- As the track builds to its fevered crescendo, just over six seconds was cut. Two bars of the crowd chanting “Hammers, hammers…” along with extra guitar work were trimmed off a few beats before the track’s cold ending. These extra seconds can be heard in Pink Floyd The Wall movie soundtrack.
“Sitting in a bunker here behind my wall
Waiting for the worms to come”
To shave a few more seconds from the running time of side 4 of the album, a short instrumental section of “Waiting For The Worms” was trimmed from the final release.
The song is not in the track listing of Waters’ original demo, Bricks In The Wall, but it was added to The Wall early on and appears on the first band production demo dated January 9, 1979. Originally called “Follow The Worms”, it was sequenced between “Run Like Hell” and “Trial by Puppet” (what later became “The Trial”). This sequence of the three tracks can be heard on the first disc of The Wall: Work In Progress on the Immersion box set. Without “Stop” there to serve as musical contrast and a dramatic buffer, “Worms” ends cold with the sound of an old jail cell door slamming shut, followed by echoing footsteps in a hall.

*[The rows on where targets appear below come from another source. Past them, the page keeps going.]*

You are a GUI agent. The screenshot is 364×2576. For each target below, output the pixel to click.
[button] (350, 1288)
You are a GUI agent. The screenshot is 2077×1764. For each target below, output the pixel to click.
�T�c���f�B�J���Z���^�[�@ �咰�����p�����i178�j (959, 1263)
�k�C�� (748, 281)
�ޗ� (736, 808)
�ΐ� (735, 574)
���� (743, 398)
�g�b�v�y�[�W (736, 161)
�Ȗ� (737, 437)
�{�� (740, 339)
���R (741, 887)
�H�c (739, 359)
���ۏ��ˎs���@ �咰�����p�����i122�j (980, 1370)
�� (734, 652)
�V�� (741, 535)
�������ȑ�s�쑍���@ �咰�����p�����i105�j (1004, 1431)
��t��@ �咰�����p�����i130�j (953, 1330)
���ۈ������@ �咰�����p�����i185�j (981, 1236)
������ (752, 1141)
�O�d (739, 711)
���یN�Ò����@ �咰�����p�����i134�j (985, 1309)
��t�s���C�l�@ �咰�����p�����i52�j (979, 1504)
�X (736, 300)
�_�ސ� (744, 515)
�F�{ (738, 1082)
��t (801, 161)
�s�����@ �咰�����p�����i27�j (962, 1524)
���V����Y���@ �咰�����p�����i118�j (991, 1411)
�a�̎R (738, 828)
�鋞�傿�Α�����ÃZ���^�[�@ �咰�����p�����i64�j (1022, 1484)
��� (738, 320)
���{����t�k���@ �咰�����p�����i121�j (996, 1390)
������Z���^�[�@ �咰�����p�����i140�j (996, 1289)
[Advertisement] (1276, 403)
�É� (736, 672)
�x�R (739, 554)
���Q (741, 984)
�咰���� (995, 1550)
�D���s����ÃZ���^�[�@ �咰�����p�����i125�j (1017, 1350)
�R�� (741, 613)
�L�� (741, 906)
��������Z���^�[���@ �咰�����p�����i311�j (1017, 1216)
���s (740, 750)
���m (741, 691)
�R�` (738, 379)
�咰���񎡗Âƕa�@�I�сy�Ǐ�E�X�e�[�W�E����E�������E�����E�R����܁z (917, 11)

The musical intro of “Trial by Puppet” then starts.
Although mostly rerecorded over subsequent months, the sound and feel of the final release version remained relatively unchanged from this early demo version. This version includes the recording of Roger Waters’ bullhorn invective which made it on to the final release.
Roger Waters talked about the fascist overtones of the track and the rant with Jim Ladd:
“The thing that is really important about ‘Waiting For The Worms,’ mainly as you’ve spotted it’s just a kind of long rambling, ranting piece of nonsense, is that it’s beginning to wear off….in the story, whatever it is that the doctor has given him is beginning to wear off and he’s kind of flipping backwards and forwards from ranting and raving to saying it starts off sitting in a bunker.
“And then he keeps flipping into the other persona which is the raving, facist persona that he has adopted. I could explain one thing and that is that all that shouting, the bullhorn stuff is actually describing a march from a place in south London. It’s a heavily black-populated area of south London where the National Front is particularly active. And it describes a march from a place called Brixton Town Hall and it just describes the roads and things and which bridge they come over and where they’re going. And they’re going towards Hyde Park Corner to have a rally in Hyde Park. And at the end of it, I don’t know if can hear, they’re saying “hammer.” And that’s another thing. On side four, the audience who start off in between ‘The Show Must Go On’ and ‘In The Flesh’…you can hear them chanting “Pink… Floyd…,” but slowly that gets taken over by “hammer.” The idea was for a rock show to turn into a rally.”
By the second band production demo of March 23, 1979, the title of the track had been changed to “Waiting For The Worms”.
The studio release from the album is about 3m 57s in length. The movie version was edited down considerably and clocks in at 2m 27s. The track was never released as a single or a B-side.
On the studio and live releases, Waters shouts the line “Eins, zwei, drei, alle…” to open the track. It is German for “One, two, three, all….” The line does not appear on the liner notes.
The marching hammers and other animations by Gerald Scarfe seen during this segment of the film were stretched and repurposed from the original animations projected on the wall during the original 1980-81 live performances. In the original stage shows, the song climaxed as rows of marching hammers were projected across the completed wall behind the band.
Alternate Versions
Pink Floyd The Wall movie (1982). Over a minute and a half was cut from the movie version. Despite the cuts, the film version restores just over six seconds of additional music of the crowd chanting “Hammers, hammers…”. This was trimmed from the very end of the track. The missing section can be heard at the 2’17” mark of the movie version.
Last update: August 19, 2017
Excellent summaries, edits, and mix! Thank you for providing more Floyd for me to love!
One nitpick here: Waters counts in “Waiting for the Worms” with the chant “Eins, zwei, drei, hammer!” making the translation “One, two, three, hammer!”
In “Waiting for the Worms” The chant is not “Eins, zwei, drei, hammer the correct chant is Eins, zwei, drei, alle! meaning One, Two, Three, Halt.